Exercise requirements:
A - From the sleep-training account, list each kind of comfort offered when going in every 10 minutes on night 2.
B - In the sleep-training account, on which night did the baby first get 10 hours of sleep?
C - Continue the sleep-training account from its last sentence.

Provided text:
- Opening Delimiter -

Side note: going in every 10 minutes is a bit of a takeaway from the Ferber Method (FM) which says to let them cry for 5 minutes, go in, 10 minutes, go in, 15 minutes, go in, and then every 15 minutes until they fall asleep. With the FM each day/week, you leave them to cry/fuss a little more until theoretically they no longer need you to go in and fall asleep on their own.
Night 2: I sat next to him again for close to 1.5 hours, and he fell asleep. This time he stayed asleep for closer to 2 hours, at which point I went in again every 10 minutes to offer kisses, hugs, and cuddles — still, no rocking or nursing. The time spent going back to sooth him was cut in half from night 1, and again he only woke up once and slept until 8 am.
Night 3: I put him to bed, and he stayed asleep! I seriously felt like doing cartwheels. He essentially slept through the night on night 3 because we didn’t have 3+ hours of me going back to soothe him. This night was the first time since he was born, he got 10 hours of sleep. Although he stayed asleep after I put him to bed, he did wake up 3 times that night crying. I only nursed him once at 4 am because I knew he was hungry, not just wanting me. The other 2 times (11 pm and 1 am), I just went in, gave him a kiss, turned on his shusher, and that was all he needed.
Night 4: I put him to bed, and he stayed asleep, and then he slept through the night only waking at 3 am for a quick snack.
Some quick side notes on my method
- It is pretty clear when a baby is just mad/tired and actually hungry. I don’t recommend ever withholding food from your baby if they are hungry.
- I would not embark on sleep training if your pediatrician has mentioned any concern about their weight. When I went through it with Noah, I just fed him every time he cried to make sure he was getting as much food as possible without expelling unnecessary calories crying.
- Whenever he has difficult nights or has slight regressions, I simply divert back to the roots of the steps outlined above. Typically, it is because of constipation or teething that he has a regression, so it is short-lived.

- Closing Delimiter -

Information given:
- Opening Delimiter -

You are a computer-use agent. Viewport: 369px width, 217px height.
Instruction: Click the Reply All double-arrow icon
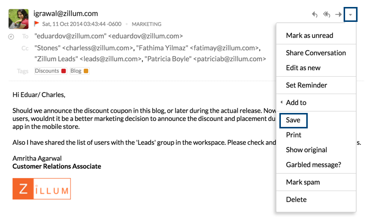pos(327,14)
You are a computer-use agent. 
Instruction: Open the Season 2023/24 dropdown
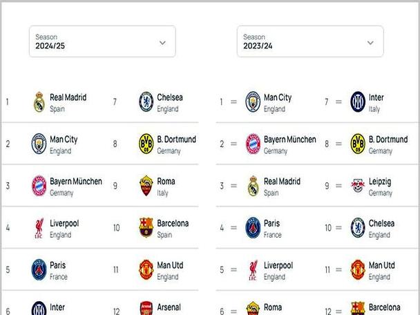(x=310, y=41)

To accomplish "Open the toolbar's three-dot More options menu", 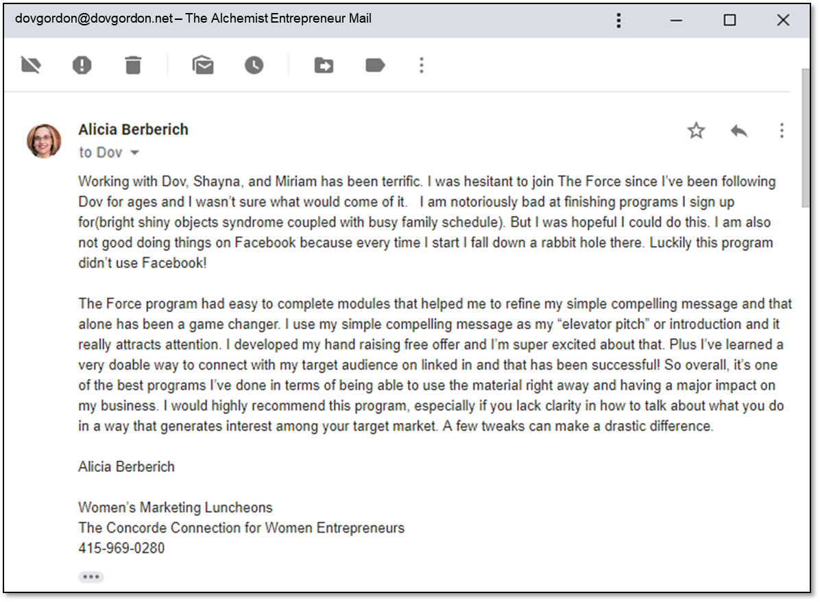I will pyautogui.click(x=422, y=66).
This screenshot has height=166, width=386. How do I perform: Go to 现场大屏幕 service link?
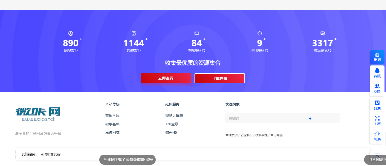(x=174, y=116)
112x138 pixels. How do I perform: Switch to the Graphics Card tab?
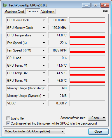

- Closing Delimiter -

Answers for this exercise:
A - kisses, hugs, cuddles

B - Night 3

C -
- Noah has been in his crib since he was 2 months old because my husband snores and will get work calls in the middle of the night. Putting the boys in their nursery helped with sleeping tremendously.
There are a few items that I swear helped Noah sleep better. I mentioned consistency, well he gets all the same things every night, which helps him learn that when these steps are carried out, it’s time to sleep.
Nested bean sleep sack– I have been using the Zen One, and it is AMAZING! I recommend this to any new mom.
Shusher– I love how loud and portable this is. My kids listen to Enya while they sleep. It is just what worked for Micah, so I made sure it was what Noah listened to too so they could share a room sometimes. When I embarked on sleep training, I got the shusher for Noah just to help him fall asleep.
Nest: Etsy made– There are a bunch of “nests” on Etsy, this is what we used and love. I got the toddler size so they could use it for a long time and help transition to a big boy bed eventually. It is nice and spacious, offering the safety and comfort I want for him.
Owlet– This is the only way either of us slept. This gives you their pulse ox and HR and will alarm if either reading drops.
Diffuser– I love this because it puts moisture in the air and is a perfect night light and gives plenty of light for feedings and diaper changes without being too bright. Both my boys love to stare at the light, changing colors to fall asleep. It is quite mesmerizing.
Overhead fan- this is known to help prevent SIDS.
I hope this helps! What I learned with Noah is that every kid has their “thing,” you just need to figure out what it is. I wish you many hours of glorious sleep in your future.